**Problem**
Find the line in the entries below that contains "1456x820 pixels. Task: Click". Repeat it exactly, and every line after it through the line that contains "You are a computer-use agent. The height".

Items from a dataset:
※ ※ ※

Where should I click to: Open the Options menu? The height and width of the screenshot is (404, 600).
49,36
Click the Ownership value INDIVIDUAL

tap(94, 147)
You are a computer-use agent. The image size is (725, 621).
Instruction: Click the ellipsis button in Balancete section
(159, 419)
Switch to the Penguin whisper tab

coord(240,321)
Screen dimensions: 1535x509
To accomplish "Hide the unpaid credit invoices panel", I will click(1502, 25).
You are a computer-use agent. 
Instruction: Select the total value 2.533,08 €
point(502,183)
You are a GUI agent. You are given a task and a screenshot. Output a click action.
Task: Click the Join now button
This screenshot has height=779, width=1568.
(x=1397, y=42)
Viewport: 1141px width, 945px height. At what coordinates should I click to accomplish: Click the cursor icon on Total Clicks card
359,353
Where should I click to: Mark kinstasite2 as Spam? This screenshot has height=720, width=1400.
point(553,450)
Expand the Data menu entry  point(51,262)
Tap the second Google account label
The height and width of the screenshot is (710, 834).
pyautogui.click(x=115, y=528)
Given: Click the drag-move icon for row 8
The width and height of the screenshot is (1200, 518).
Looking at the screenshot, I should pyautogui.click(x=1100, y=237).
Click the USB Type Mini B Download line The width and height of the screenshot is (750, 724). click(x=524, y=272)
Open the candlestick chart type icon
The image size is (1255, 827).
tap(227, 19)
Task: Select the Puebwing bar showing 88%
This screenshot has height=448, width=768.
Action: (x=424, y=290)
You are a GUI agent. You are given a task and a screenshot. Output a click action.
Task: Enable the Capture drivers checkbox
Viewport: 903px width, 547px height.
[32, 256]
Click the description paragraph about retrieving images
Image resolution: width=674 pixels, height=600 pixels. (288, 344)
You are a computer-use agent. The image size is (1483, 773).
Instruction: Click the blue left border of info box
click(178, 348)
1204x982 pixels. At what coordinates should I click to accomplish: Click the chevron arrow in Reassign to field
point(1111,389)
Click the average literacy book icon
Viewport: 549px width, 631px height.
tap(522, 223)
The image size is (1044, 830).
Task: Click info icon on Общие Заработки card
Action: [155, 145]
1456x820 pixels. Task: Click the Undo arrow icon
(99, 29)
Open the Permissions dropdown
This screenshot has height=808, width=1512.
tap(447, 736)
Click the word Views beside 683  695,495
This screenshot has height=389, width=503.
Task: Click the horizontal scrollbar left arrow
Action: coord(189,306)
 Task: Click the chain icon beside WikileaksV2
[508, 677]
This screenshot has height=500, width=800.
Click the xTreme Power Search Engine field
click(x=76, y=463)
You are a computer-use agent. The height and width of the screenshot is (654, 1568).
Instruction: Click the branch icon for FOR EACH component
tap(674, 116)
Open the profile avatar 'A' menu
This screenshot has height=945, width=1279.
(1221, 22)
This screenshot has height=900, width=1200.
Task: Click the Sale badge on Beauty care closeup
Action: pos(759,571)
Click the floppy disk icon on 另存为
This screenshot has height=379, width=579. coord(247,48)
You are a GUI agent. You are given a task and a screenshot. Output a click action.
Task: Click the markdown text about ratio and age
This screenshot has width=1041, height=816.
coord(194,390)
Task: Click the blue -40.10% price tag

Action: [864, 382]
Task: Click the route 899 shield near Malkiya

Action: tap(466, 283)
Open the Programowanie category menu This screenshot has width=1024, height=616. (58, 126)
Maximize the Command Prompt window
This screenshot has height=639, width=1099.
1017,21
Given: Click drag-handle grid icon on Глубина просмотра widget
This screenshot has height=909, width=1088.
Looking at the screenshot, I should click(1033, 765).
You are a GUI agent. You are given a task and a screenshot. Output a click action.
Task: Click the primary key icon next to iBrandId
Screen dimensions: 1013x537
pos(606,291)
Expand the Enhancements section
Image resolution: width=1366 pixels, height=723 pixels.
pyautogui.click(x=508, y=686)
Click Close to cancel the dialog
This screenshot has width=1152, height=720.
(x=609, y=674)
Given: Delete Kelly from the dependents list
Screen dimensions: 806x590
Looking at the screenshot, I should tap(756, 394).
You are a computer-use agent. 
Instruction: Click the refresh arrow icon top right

※ ※ ※

**Response below**
1456x820 pixels. Task: Click the Undo arrow icon
(99, 29)
Open the Permissions dropdown
This screenshot has height=808, width=1512.
tap(447, 736)
Click the word Views beside 683  695,495
This screenshot has height=389, width=503.
Task: Click the horizontal scrollbar left arrow
Action: coord(189,306)
 Task: Click the chain icon beside WikileaksV2
[508, 677]
This screenshot has height=500, width=800.
Click the xTreme Power Search Engine field
click(x=76, y=463)
You are a computer-use agent. The height and width of the screenshot is (654, 1568).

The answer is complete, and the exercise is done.